Tecnicamente la trachelectomia radicale può essere eseguita anche per via laparotomia: l’accesso è più invasivo ma la sostanza dell’intervento resta eguale.
Per quanto riguarda le alternative terapeutiche alla trachelectomia radicale, restando ovviamente nell’ambito sempre dell’intento conservativo della fertilità, in questi recenti anni sono stati proposti da differenti equipe almeno due disegni terapeutici sperimentali:
Chirurgia “ultraconservativa” della fertilità: consiste nell’esecuzione, in casi selezionati a basso rischio (stadio IA2, IB1 < 2 cm, assenza di emboli tumorali peritumorali), di una conizzazione o di una trachelectomia semplice (asportazione del solo collo uterino) consensualmente alla linfoadenectomia pelvica. Due equipe stanno lavorando su tale ipotesi che verosimilmente permetterebbe di ridurre la successiva morbidità ostetrica con un approccio tecnicamente più semplice;
Effettuazione di una chemioterapia neo-adiuvante (3 cicli di taxolo, isofosfamide/epirubicina, cis-platino) finalizzata a ridurre il volume tumorale prima dell’intervento chirurgico, sia esso conizzazione o trachelectomia semplice/radicale. Tale ipotesi potrebbe essere particolarmente interessante per le pazienti affette da un tumore stadio IB1, con diametro compreso tra i 2 e i 4 cm e/o presenza di emboli peritumorali. Sono infatti queste le pazienti con maggior di rischio di recidiva come emerge dai dati ad oggi riportati in letteratura.


Conclusioni
L’intervento di trachelectomia radicale per via vaginale con consensuale linfoadenectomia pelvica laparoscopica bene riassume i tre principali obbiettivi della medicina moderna: cura della paziente, mini-invasività e conservazione della funzione d’organo.

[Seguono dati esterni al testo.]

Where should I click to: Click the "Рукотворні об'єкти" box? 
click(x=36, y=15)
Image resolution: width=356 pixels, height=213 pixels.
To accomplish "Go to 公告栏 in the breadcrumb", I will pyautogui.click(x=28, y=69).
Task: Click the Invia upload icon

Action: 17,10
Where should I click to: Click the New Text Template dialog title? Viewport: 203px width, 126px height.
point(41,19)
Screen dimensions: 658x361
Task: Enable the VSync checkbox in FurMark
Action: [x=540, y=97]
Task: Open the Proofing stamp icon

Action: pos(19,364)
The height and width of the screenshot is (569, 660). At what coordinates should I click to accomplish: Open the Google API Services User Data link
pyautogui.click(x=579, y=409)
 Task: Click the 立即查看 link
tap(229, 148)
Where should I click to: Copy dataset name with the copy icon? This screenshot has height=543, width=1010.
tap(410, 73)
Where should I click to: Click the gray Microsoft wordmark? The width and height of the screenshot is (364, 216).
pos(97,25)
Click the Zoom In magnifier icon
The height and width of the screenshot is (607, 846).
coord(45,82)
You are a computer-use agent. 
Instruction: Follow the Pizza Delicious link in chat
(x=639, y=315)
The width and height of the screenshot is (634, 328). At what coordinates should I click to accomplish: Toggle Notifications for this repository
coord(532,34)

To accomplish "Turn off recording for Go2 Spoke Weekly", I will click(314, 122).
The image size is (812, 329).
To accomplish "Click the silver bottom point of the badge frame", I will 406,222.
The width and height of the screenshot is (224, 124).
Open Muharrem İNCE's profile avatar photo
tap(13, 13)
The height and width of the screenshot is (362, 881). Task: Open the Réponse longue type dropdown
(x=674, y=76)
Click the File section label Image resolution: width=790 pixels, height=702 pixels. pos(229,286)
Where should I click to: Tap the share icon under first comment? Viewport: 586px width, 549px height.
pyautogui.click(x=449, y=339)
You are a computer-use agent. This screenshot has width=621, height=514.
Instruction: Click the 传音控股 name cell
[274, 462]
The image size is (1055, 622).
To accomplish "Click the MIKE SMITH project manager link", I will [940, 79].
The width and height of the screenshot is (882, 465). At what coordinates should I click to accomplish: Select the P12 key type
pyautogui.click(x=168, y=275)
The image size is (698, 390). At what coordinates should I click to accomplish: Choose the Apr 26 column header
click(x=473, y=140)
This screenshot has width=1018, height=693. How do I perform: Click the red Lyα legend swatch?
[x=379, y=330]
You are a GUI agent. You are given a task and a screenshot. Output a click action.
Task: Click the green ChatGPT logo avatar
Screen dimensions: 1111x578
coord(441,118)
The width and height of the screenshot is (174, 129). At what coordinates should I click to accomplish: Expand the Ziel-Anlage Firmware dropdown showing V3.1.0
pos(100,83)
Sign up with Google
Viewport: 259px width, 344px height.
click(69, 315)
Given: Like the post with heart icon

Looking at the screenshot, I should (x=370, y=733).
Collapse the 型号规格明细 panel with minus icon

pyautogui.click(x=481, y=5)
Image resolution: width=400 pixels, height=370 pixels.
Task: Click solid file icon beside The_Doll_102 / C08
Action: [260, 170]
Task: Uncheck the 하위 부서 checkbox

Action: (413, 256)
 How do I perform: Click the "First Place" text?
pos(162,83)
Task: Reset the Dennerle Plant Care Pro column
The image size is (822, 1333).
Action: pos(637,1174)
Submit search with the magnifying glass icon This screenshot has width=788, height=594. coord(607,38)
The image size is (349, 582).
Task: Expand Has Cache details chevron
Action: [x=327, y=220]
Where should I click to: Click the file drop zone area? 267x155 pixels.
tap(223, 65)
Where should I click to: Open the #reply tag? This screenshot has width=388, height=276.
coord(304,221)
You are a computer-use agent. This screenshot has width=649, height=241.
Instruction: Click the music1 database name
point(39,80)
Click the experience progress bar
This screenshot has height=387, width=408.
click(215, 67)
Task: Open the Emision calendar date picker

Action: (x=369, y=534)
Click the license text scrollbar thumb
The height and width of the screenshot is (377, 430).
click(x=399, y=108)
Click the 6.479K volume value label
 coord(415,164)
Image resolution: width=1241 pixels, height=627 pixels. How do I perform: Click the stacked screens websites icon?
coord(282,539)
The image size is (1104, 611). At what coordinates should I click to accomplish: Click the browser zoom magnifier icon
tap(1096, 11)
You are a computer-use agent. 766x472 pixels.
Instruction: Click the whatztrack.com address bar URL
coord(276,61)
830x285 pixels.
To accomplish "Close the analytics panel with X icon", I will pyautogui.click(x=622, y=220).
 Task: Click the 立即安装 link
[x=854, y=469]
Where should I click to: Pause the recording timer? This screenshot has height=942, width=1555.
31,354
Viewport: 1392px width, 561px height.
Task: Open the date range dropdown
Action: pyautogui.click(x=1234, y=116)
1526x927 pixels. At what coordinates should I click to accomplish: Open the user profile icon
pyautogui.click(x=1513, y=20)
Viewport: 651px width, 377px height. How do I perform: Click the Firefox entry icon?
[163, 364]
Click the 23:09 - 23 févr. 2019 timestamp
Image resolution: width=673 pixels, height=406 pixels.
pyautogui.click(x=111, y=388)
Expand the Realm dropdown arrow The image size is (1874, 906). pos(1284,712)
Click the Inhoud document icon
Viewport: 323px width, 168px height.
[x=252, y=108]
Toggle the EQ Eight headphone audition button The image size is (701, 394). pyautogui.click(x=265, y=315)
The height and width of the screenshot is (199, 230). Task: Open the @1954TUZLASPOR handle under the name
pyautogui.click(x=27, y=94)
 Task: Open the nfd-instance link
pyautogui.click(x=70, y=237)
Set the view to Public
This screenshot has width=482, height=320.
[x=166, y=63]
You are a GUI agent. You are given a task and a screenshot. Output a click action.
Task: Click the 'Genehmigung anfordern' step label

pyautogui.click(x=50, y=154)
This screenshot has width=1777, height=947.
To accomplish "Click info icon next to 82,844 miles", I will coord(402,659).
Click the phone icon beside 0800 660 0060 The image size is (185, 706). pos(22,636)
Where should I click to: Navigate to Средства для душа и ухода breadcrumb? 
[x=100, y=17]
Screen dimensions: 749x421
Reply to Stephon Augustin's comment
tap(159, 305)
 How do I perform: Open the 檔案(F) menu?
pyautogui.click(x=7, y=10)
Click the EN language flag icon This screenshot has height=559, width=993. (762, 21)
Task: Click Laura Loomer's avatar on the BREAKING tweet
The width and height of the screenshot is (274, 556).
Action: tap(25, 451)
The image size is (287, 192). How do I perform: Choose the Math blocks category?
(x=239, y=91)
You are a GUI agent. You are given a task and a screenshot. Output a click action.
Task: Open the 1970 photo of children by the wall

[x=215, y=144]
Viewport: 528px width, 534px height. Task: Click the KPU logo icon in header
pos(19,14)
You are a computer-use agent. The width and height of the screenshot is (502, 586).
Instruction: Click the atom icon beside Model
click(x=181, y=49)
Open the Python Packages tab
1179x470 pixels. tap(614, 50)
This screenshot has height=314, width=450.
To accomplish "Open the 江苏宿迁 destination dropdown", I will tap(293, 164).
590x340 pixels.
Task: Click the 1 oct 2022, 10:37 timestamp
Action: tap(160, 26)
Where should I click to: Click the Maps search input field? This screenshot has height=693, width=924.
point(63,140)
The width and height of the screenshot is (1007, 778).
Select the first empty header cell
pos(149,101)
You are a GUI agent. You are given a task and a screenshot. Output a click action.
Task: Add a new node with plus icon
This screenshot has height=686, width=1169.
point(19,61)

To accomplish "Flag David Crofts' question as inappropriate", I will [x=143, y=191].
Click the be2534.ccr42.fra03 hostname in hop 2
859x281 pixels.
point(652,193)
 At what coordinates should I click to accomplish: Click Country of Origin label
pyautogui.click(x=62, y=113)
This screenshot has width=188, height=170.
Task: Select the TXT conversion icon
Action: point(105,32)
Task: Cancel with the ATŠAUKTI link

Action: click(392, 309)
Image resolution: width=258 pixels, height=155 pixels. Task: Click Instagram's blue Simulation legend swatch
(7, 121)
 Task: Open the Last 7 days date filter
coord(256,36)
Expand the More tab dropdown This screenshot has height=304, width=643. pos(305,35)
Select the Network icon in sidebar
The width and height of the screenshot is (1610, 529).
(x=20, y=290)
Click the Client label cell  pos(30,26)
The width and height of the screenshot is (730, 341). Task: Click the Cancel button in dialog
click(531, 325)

In considerazione degli eccellenti risultati oncologici e ostetrici riportati dopo la trachelectomia radicale, le pazienti affette da tumore del collo dell’utero e desiderose di preservare la loro fertilità, devono essere informate di questa possibilità terapeutica.
Una volta ricevuta un’ informazione completa, sono solo le donne a poter e dover decidere. Le une non accetteranno che si aggiunga al rischio di recidiva la certezza di perdere la possibilità di divenire madre. Le altre, anche se molto desiderose di conservare la loro fertilità, valutando la prospettiva di dare un giorno la vita a un bambino che rischierà di divenire orfano, vi rinunceranno.
La ricerca clinica ci dirà in futuro se la chemioterapia neoadiuvante permetterà di allargare le indicazioni al trattamento fertility-sparing a donne con lesioni più grosse (2-4 cm) e se una scelta chirurgica meno aggressiva sarà altrettanto sicura dal punto di vista oncologico per le pazienti affette da piccoli tumori (< 2 cm).